Personally i feel like i kinda shouldn't, mostly because the buyer paid for it. It his/hers now. I've kissed my baby goodbye and it's in their hands now.
But on the otherhand i like to advertise what i've done in a visual way. Plus it's kind of a co-ownership? I've drawn it so i can post one version of it. And the buyer can post it where ever he likes now.

_How do you feel about this? And what do you do?_


----------



## Zeitzbach (Aug 14, 2017)

The point of your page is to show off everything you made that you want to show, a gallery. Even if you already hand it to the other side, the piece is still credited to you as its creator. This is why even when commission upload the piece on their own page, they always credit the artist and it is indecent to not do so.

The act of uploading commission on your page also benefits both side. You link to their name as the new owner of the piece and they link you back as the artist when they upload it on theirs. Both side pretty much gains extra exposure from having the piece hang around in the front page and their own gallery much longer. Nothing to feel bad about this.


----------



## Bigbrownorc (Aug 14, 2017)

Zeitzbach said:


> The point of your page is to show off everything you made that you want to show, a gallery. Even if you already hand it to the other side, the piece is still credited to you as its creator. This is why even when commission upload the piece on their own page, they always credit the artist and it is indecent to not do so.
> 
> The act of uploading commission on your page also benefits both side. You link to their name as the new owner of the piece and they link you back as the artist when they upload it on theirs. Both side pretty much gains extra exposure from having the piece hang around in the front page and their own gallery much longer. Nothing to feel bad about this.


Hmm, agreed. Never looked at it like that.


----------



## fralea (Aug 17, 2017)

Unless the buyer paid you not to post the image, its your right to post it. Its definitely not co-ownership, the artist retains the rights to the work unless they explicitly sell them, at least in countries I'm aware of.


----------



## Lamipelt (Aug 17, 2017)

If you want to play it so no hard feelings are had you could always ask the commissioner if they dont mind if you post, as long as you watermark it in a way that others wont be able to steal.


----------



## Mad Dog Mack (Aug 19, 2017)

Bigbrownorc,

I would if i were you as a gallery like tattoo artist do so the person who commissions you can see your art styles or skills. Side note im thinking of getting a head shot for merc looking at prices right now if your interested we can talk. Ok back to it i would put like a water mark over it for a copyright infringement for your work and the buyers after they get there art work tjen when you do your gallery is when the water mark is to be used(what ever you think is right to put over it)

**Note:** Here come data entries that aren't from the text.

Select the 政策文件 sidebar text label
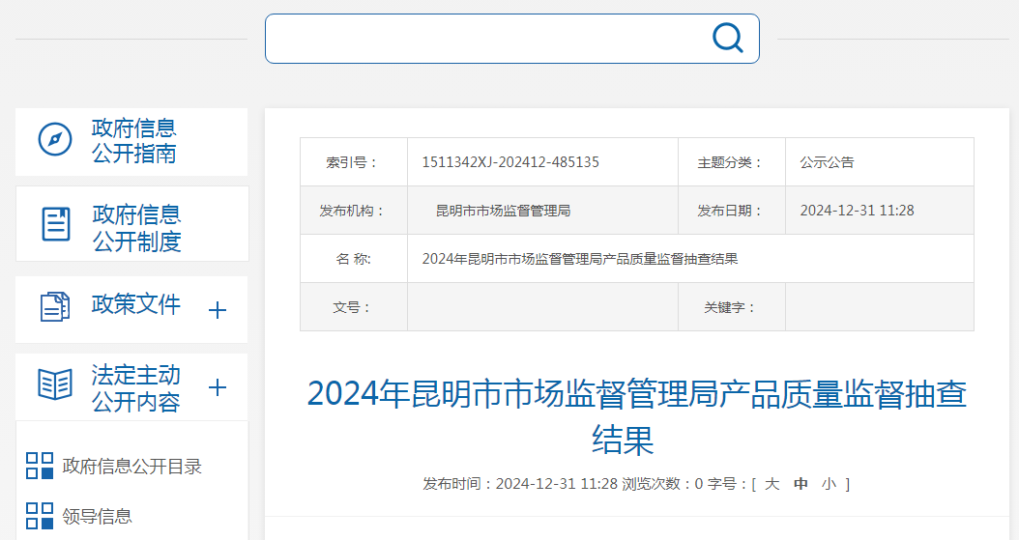 pos(136,305)
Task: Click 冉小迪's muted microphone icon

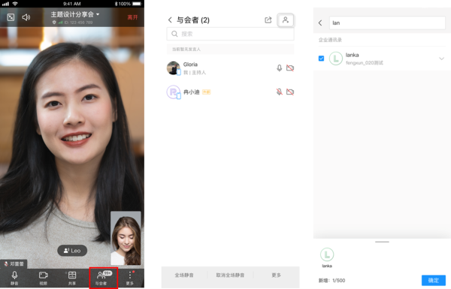Action: click(x=280, y=92)
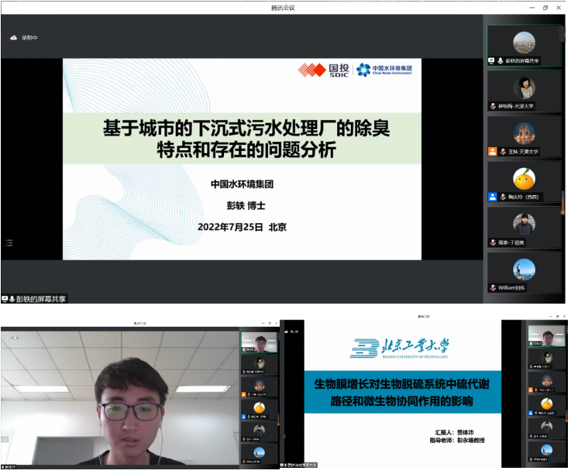Click the 彭轶的屏幕共享 label at bottom
Image resolution: width=571 pixels, height=474 pixels.
41,299
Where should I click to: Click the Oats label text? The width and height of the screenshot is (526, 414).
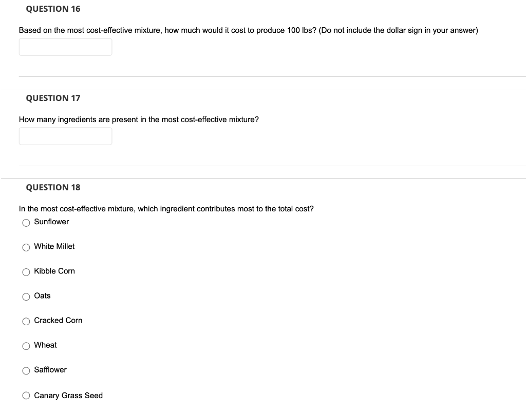click(x=42, y=295)
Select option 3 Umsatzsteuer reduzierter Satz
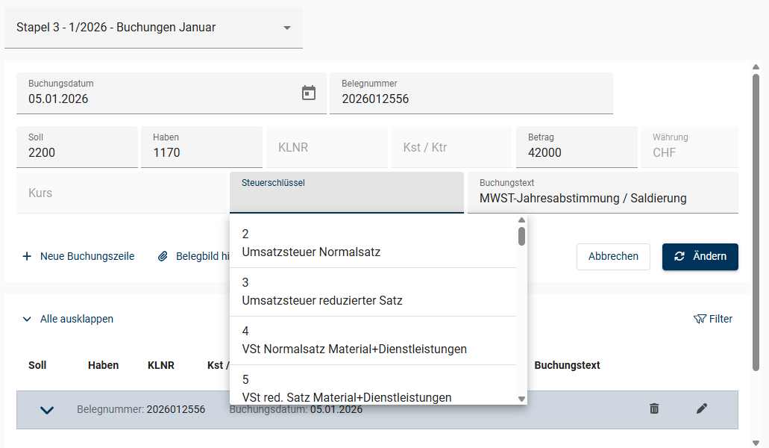The image size is (769, 448). (373, 292)
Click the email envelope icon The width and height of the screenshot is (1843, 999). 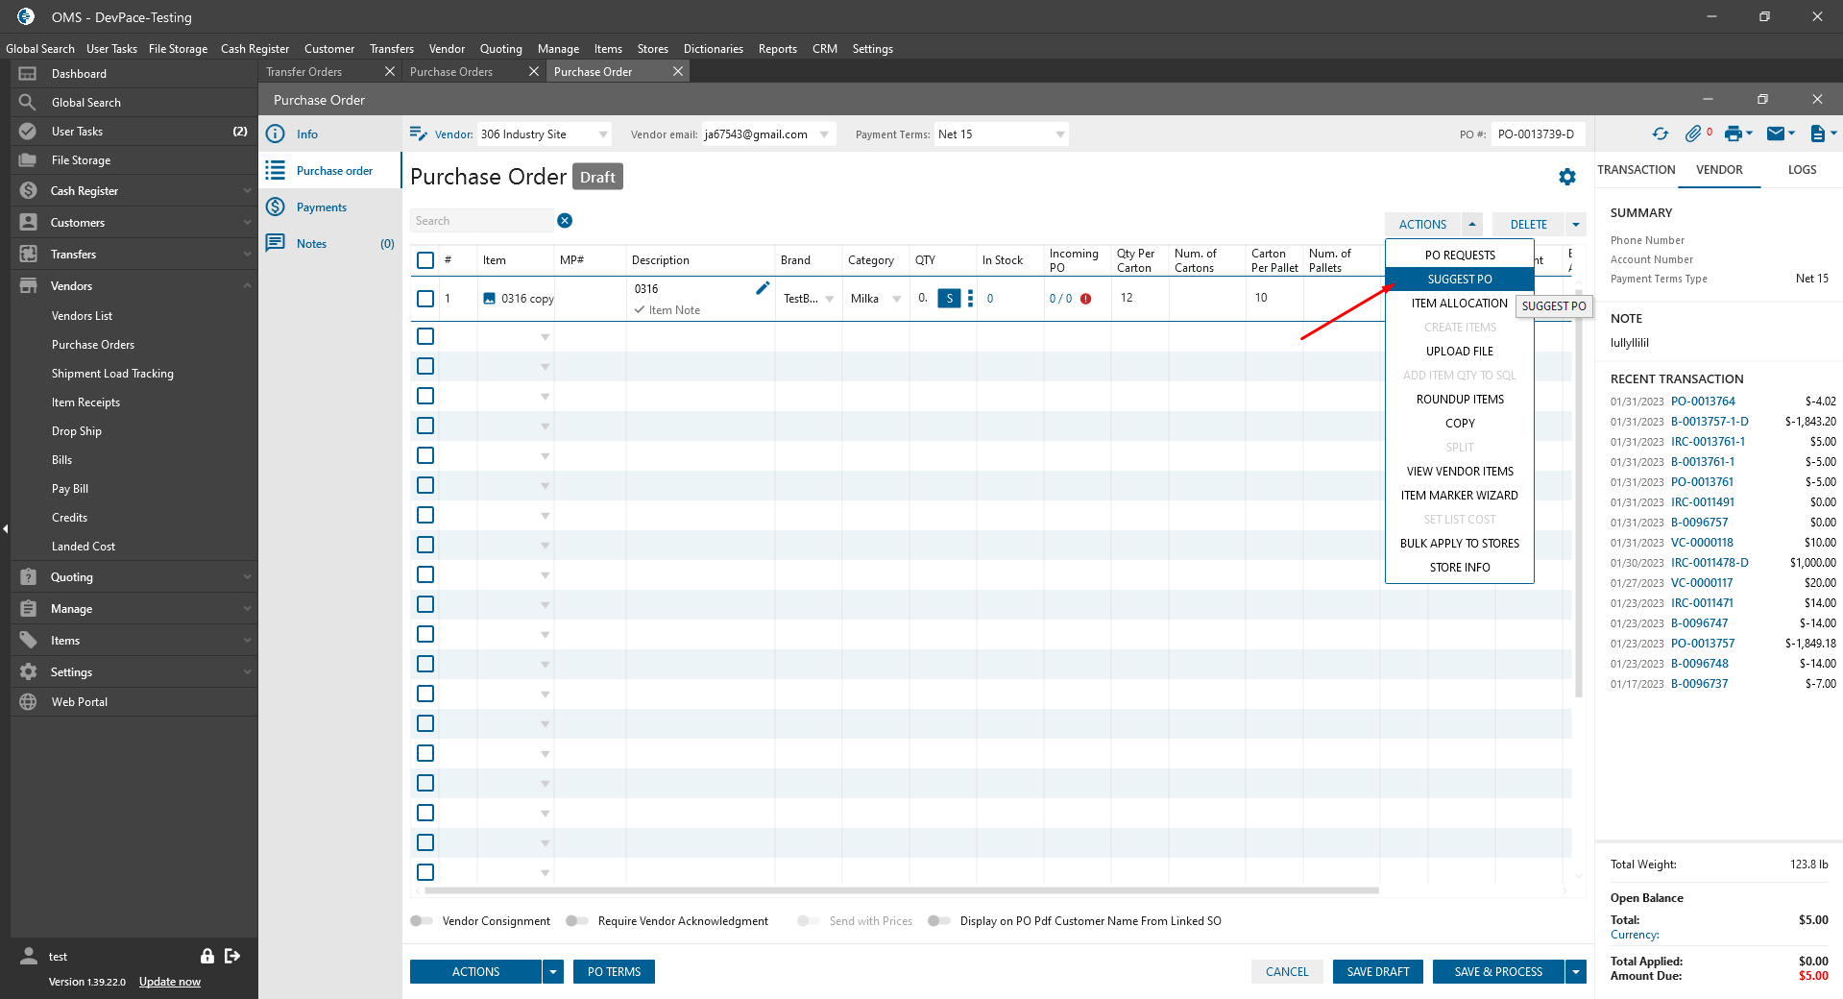(1776, 134)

                                            -Mad Dog Mack


----------



## Bigbrownorc (Aug 19, 2017)

Mad Dog Mack said:


> Bigbrownorc,
> 
> I would if i were you as a gallery like tattoo artist do so the person who commissions you can see your art styles or skills. Side note im thinking of getting a head shot for merc looking at prices right now if your interested we can talk. Ok back to it i would put like a water mark over it for a copyright infringement for your work and the buyers after they get there art work tjen when you do your gallery is when the water mark is to be used(what ever you think is right to put over it)
> 
> -Mad Dog Mack



Aight. Just send me a note with the details


----------